[start of Text shown]
Aug 24 2023

How Businesses Have Changed the Way They Manage Hybrid Clouds

With more workloads operating on multiple platforms, organizations can take advantage of tools that improve visibility, governance and security.

The world of modern cloud architectures is very much a hybrid one. Most businesses are too complex to rely entirely on a single public cloud provider, and many use a mix of public and private clouds or on-premises infrastructure. Indeed, according to Flexera’s 2023 State of the Cloud Report, 72 percent of IT professionals and executive leaders say their organization is using a hybrid cloud approach.

Yet as hybrid cloud architectures have become more common in recent years, the management of such environments has grown more complex. In the Flexera report, 82 percent of respondents said managing cloud is a challenge, and 66 percent said it’s a challenge to manage multicloud environments.

Those challenges can lead to less agility and business value, according to Jevin Jensen, IDC’s research vice president for the intelligent CloudOps market. Because hybrid cloud is here to stay, Jevin says he encourages organizations to “embrace this complexity and look to standardize on a comprehensive solution to manage and automate their cloud environments.”

In addition to complexity, companies must also contend with skill shortages and “new financial challenges of the cloud, including how to control costs, prioritize new investments and manage the culture change of accountability for cloud spending,” Jensen says.

Hybrid Cloud


What Are the Most Common Challenges of Hybrid Cloud Management?
[end of Text shown]
[start of Available data]
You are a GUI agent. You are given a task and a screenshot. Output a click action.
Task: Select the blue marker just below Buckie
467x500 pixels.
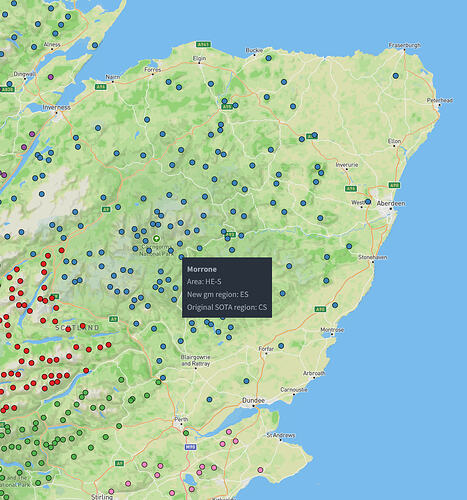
[end of Available data]
§ **Challenges**:
1. From the hybrid cloud article, reproduce everything from "How Businesses Have" down to "governance and security.".
2. Answer these questions using the hybrid cloud article.
(a) What percentage of IT professionals and executive leaders say their organization uses a hybrid cloud approach?
(b) What percentage of respondents said managing multicloud environments is a challenge?
(c) What position does Jevin Jensen hold?

§ **Set of answers**:
1.
How Businesses Have Changed the Way They Manage Hybrid Clouds

With more workloads operating on multiple platforms, organizations can take advantage of tools that improve visibility, governance and security.

2.
(a) 72 percent
(b) 66 percent
(c) IDC's research vice president for the intelligent CloudOps market